POST-GAZETTE - Res Publica
Remember the Working Man on Labor Day
by David Trumbull
September 4, 2009
In just over two weeks voters in Boston will give their suffrages in the preliminary election of mayor and city councillors. Four men vie for two slots on the final ballot for mayor. Each will appeal, especially around this Labor Day weekend, to the many men and women of Boston who daily don jeans, work-shirts, and hoodies, and go out—in the heat of summer and cold of winter—to perform the manual labor that makes it possible for the winner of the election—and a great many of the rest of us—to wear a suit to the office where if we break a sweat it is in only a figurative sense or because the air-conditioning in on the fritz. The would-be councillors, likewise, must sell themselves to laborers with a plea to elect me to a better-paid and less physically demanding position than yours and I’ll remember you and try to make your life better too.
Of course, Labor Day is not about only manual labor. In an increasingly white-collar workforce the division of labor and management is less stark than when Labor Day observances started in the 1880s. But it should be more than just another three-day weekend or a fashion milestone.
According to the U.S. Department of Labor, Labor Day goes back to 1882 and while the precise origin is unclear, that agency credits, at least tentatively, Peter J. McGuire, general secretary of the Brotherhood of Carpenters and Joiners, as the father. As my father was, for many years, a member of that union, I’m pleased to embrace that version. Massachusetts’ adoption of Labor Day as a legal holiday in 1887 was one of the first in the Union. By 1894 with a majority of the states having adopted the holiday it was finally enacted as a federal holiday.
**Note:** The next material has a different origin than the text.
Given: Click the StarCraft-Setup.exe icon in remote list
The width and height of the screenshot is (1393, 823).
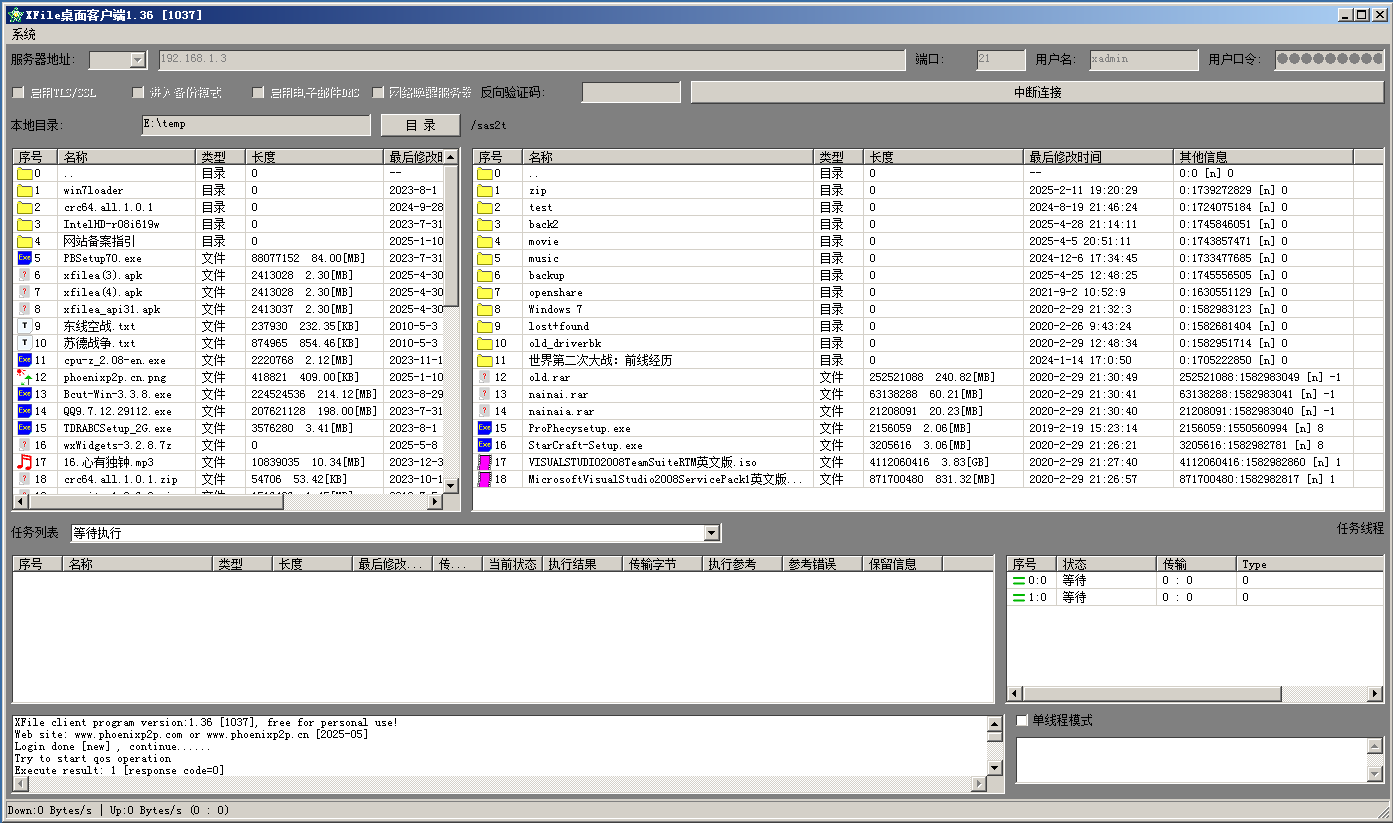Looking at the screenshot, I should tap(485, 445).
Formerly cities and towns celebrated Labor Day with parades honoring the working man. Sadly the significance of the holiday has receded. A check of the calendar on the City of Boston website revealed no municipal Labor Day festivities planned on or around the day. The Commonwealth of Massachusetts website acknowledges the holiday and points visitors to information on the origin at the U.S. Dept. of Labor website. But the Commonwealth appears to have done no better than the City of Boston in organizing any official commemorative of the debt we all owe to the working men and women of the Bay State.
This Labor Day pause and reflect on the meaning of the day. Give thanks to millions—those not celebrated as Washington politicians or Hollywood stars—who do the work of this great nation.
[David Trumbull is the chairman of the Boston Ward Three Republican Committee. Boston's Ward Three includes the North End, West End, part of Beacon Hill, downtown, waterfront, Chinatown, and part of the South End.]